3:0 hat Deutschland am Donnerstag gegen Island in der WM-Qualifikation gewonnen. RTL bescherten Jogis Jungs damit richtig gute Quoten: Exakt 7,00 Millionen Menschen sahen sich die erste Halbzeit an, während den zweiten 45 Minuten waren es noch immer 6,60 Millionen. Damit war RTL am Donnerstag der mit Abstand erfolgreichste Sender, die Marktanteile beim Gesamtpublikum lagen bei 21,2 und 25,1 Prozent. 

Und auch beim jungen Publikum setzte sich RTL am Donnerstag dank des Spiels an die Spitze: Mit 2,21 Millionen Zuschauern im Alter zwischen 14 und 49 Jahren waren in Halbzeit eins 23,8 Prozent Marktanteil drin, später stieg dieser Wert noch auf 25,3 Prozent. Für die Kölner sind diese Quoten Balsam auf die geschundene Seele: In den vergangenen Wochen kriselte der Donnerstag gewaltig, auch die einst so erfolgreiche Serie "Der Lehrer" holte zuletzt nur noch schlechte Quoten, was nicht zuletzt dem Hauptdarsteller-Wechsel geschuldet sein dürfte. 
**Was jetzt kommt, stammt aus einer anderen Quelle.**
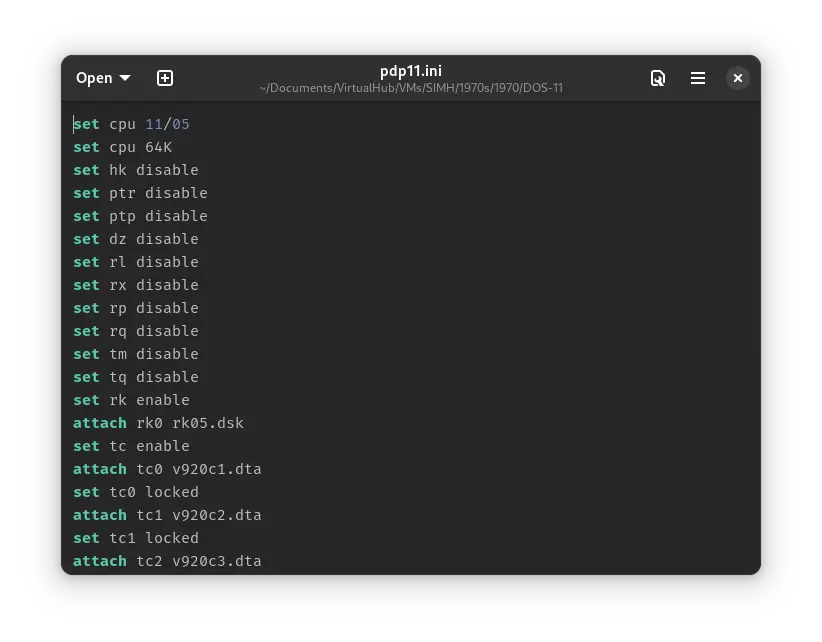Click the pdp11.ini title in the header
Viewport: 822px width, 642px height.
(x=409, y=71)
In dieser Woche lief es am Donnerstag jedenfalls deutlich besser. Auch die Analyse, bei der erstmals Uli Hoeneß für RTL im Einsatz war, sowie die Zusammenfassung der weiteren Spiele erreichte am späten Abend sehr gute 15,9 Prozent bei den 14- bis 49-Jährigen, 2,20 Millionen Menschen blieben im Anschluss an das Spiel noch dran. Mit einem Tagesmarktanteil in Höhe von 14,7 Prozent landete man an diesem Donnerstags ausnahmsweise deutlich vor ProSieben, das aber ebenfalls sehr gute 11,4 Prozent erzielte. 
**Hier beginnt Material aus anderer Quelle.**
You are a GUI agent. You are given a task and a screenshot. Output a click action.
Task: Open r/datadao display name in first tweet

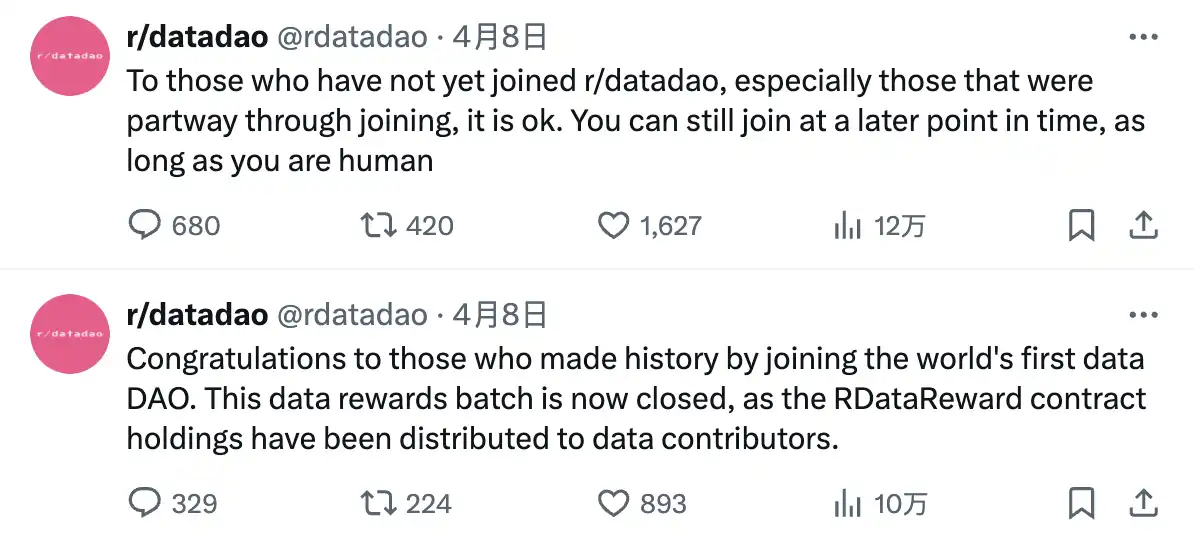coord(197,38)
ProSieben Maxx hatte am Donnerstag ebenfalls viel Fußball im Programm, konnte mit der U21-EM aber so gar nicht punkten. Gleich drei Spiele übertrug man, erfolgreich war keins davon. Die Partie zwischen England und der Schweiz erreichte am Nachmittag in der Spitze nur 1,2 Prozent Marktanteil in der klassischen Zielgruppe, Russland gegen Island blieb danach bei Werten unter 1,0 Prozent hängen. Und als am Abend Frankreich und Dänemark gegeneinander spielten, sahen nicht einmal 100.000 Menschen zu, hier waren 0,6 Prozent Marktanteil in der Zielgruppe das Höchste der Gefühle - dieses Match hatte aber auch die deutsche Nationalelf im Gegenprogramm. Dennoch lässt sich wohl schon jetzt sagen, dass die U21-EM für ProSieben Maxx kein Selbstläufer wird, zumindest nicht in der Gruppenphase.